Sustainability on the Road

I have just returned from attending and speaking at the CRO/Sustainpro fall conference in Chicago. Some great speakers were there including Dr. Peter Diamandis, founder of the X-Prize, and T. Boone Pickens. I particularly appreciated that the conveners, Jay Whitehead and Elliot Clark, used a quick fire Q&A approach that kept panelists on their toes and maintained the momentum.

As many of my readers are in the ICT space, I will note that T. Boone Pickens attended by video link. The sound quality was not perfect but I thought his presence on a big screen was superior to him being at a distant podium and more than compensated for the sound issues.

My panel included the sustainability/CSR officers from MacDonald's, IBM, FedEx, Orbitz and Campbell Soup. We addressed broader issues including the impact of the current economic crisis, European/US contrasts, what we hope for from the next administration and where sustainability is going next. I heard consensus around most issues, including that the economic downturn reinforces the importance of sustainability and the need to move our focus more onto the longer term.

On the topic of transatlantic differences, I was asked what might help US companies catch up given the estimate by CRO magazine that they are 3-5 years behind British and European companies in sustainability. I did not fully accept the premise that US companies are behind. On the social sustainability front, there are significantly different approaches, but I would argue that neither is behind nor ahead. On the environmental front, while I agreed UK and European countries were doing things 3-5 years ago that American companies (generalizing) are doing only now, I don’t think that means it takes that long to catch up. I see UK and European companies more likely to accentuate climate change as their rationale for taking action on energy than their counterparts in the USA - which accentuate energy efficiency.
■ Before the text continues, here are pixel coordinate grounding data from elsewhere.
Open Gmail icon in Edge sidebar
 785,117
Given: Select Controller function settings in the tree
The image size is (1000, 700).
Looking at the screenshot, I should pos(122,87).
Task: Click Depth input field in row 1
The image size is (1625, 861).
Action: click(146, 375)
As I noted in my post "The Objectives Matter", I think stated reasons for taking action on energy make a difference to the specific actions taken.

Thursday, October 30, 2008

What Does the Financial Crisis Mean for Climate Change?
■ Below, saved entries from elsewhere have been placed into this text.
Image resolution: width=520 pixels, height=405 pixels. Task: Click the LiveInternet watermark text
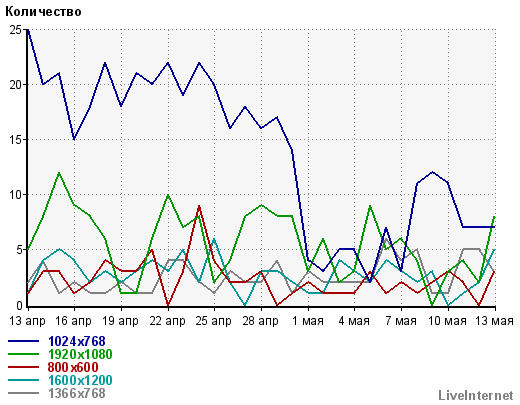tap(476, 396)
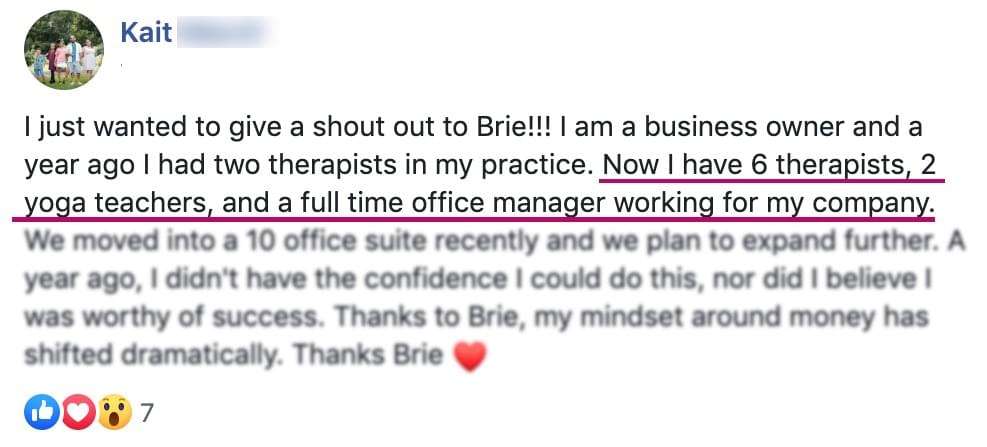The width and height of the screenshot is (987, 447).
Task: Click the underlined words "yoga teachers"
Action: click(115, 203)
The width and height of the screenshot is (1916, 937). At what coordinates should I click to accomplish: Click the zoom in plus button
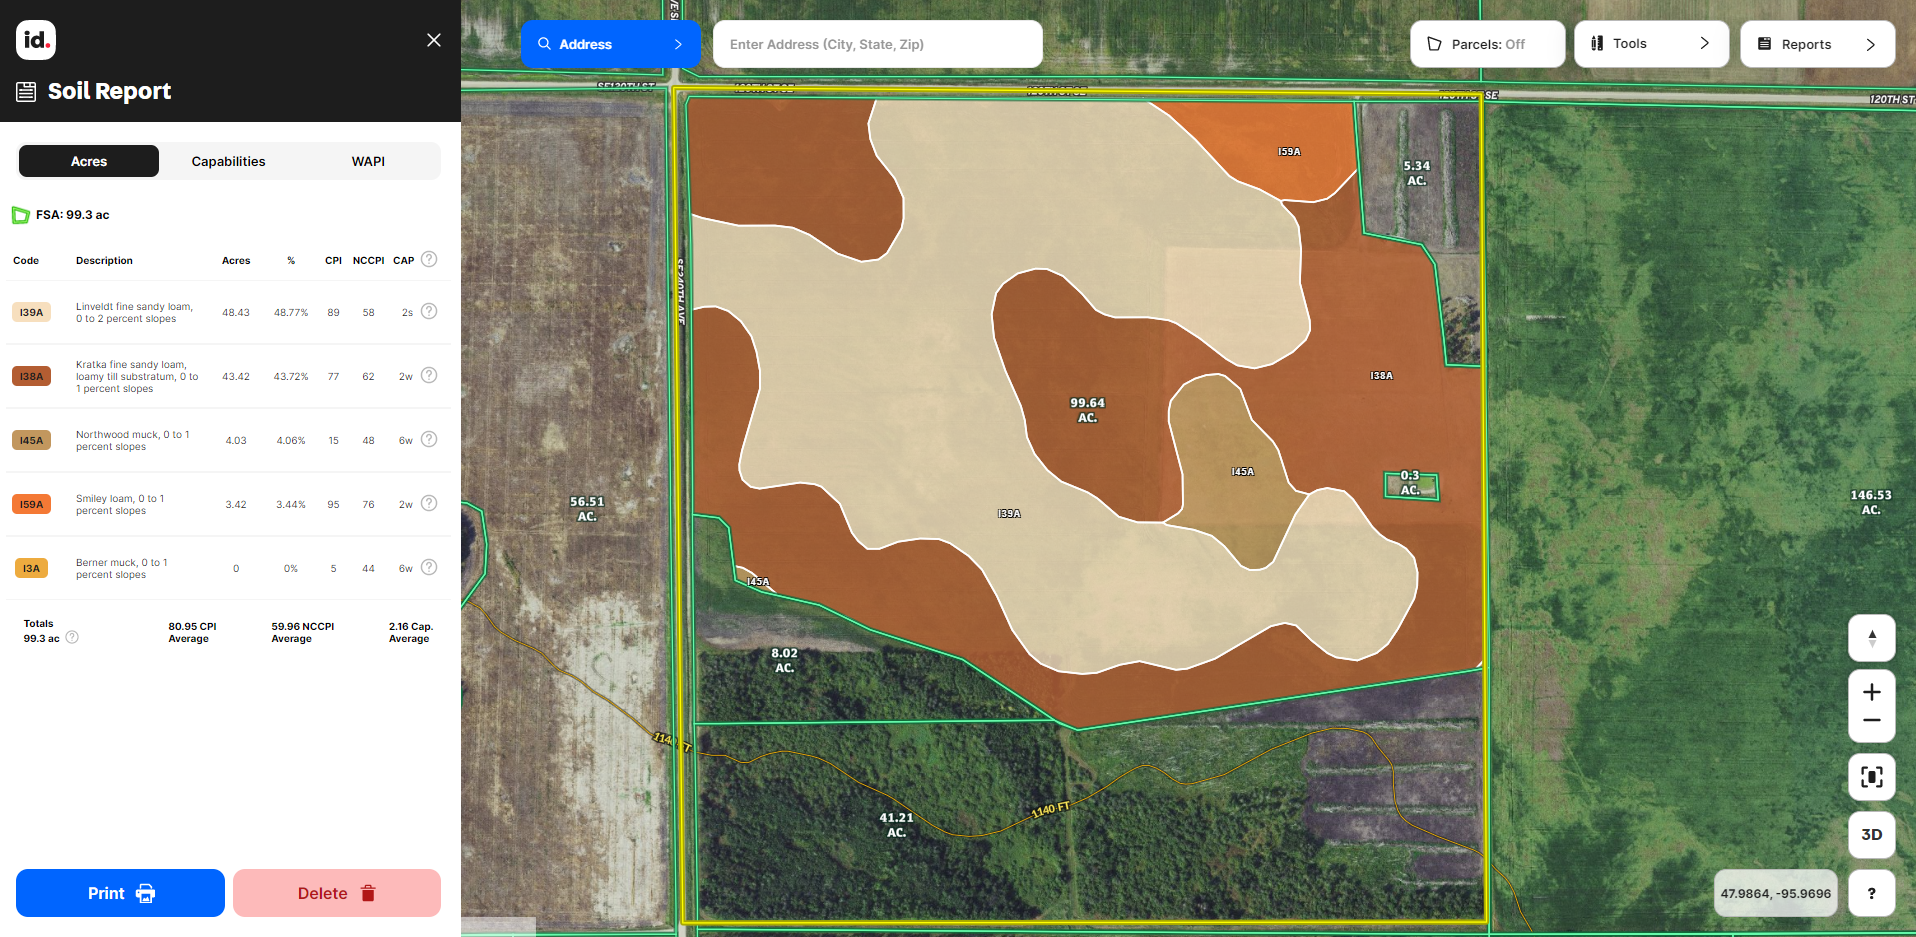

The current financial crisis has clearly taken policy attention and resources away from what might otherwise have been focused on addressing climate change. However, deceleration in spending will probably have a bigger impact in the short term on reducing carbon emissions and other excesses than any other action. But, an either/or situation is not what we need. We need to be able to take sustainability action while continuing to support economic growth.

So how does the global response to the economic downturn indicate possible responses to climate change at this policy level?

I am encouraged by the extent to which the country and the international community has acted cooperatively in response to the current crisis. However, while both the financial downturn and environmental sustainability challenges have global interrelationship in common, they are very different in another way.

The impact of the financial crisis on individuals was pretty immediate and hopefully reversible. There is a strong vision of what an attractive (read; wealthy) future looks like. In contrast, the biggest challenges facing concerted action on energy and climate change is that it is likely to be irreversible and catastrophic by the time the true consequences become readily apparent to the layman. Right now the impact is not really visible to most people and strong visions of an attractive (read; enhanced lifestyle) low carbon future are less apparent so the support for government action is limited.

I think the most important factor is whether the concerted cooperation and action on the financial crisis can be leveraged to overcome this challenge and become a precursor for strong and determined global action on climate change. Or have we just used up a limited supply of cooperative feeling, which together with the remaining financial challenges ahead, will delay the onset of our willingness to tackle climate change. Of course, I hope the former is the case and this crisis will prove to have been the model for what the global community can do by working together. A positive outcome for sustainability.

Tuesday, October 28, 2008

Gartner’s new green IT vendors report

Both Neal Weinberg at Network World and Larry Dignan at ZDNet have reported BT’s inclusion in a Gartner report on the greenest IT vendors worldwide. The reports are based on Simon Mingay’s presentation at the Gartner Symposium ITxpo. According to Neal’s report, BT scored the highest of any global company. I think global in that context means non-US headquartered as I suspect IBM and HP, to name but a few, consider themselves to be pretty global too. Larry simply names BT as a participating vendor and reports that a number of vendors declined to participate. I don’t think I see any specific pattern looking over the list. The Gartner report is not out yet. But I am hoping to get sight of a copy and will comment on it when I do.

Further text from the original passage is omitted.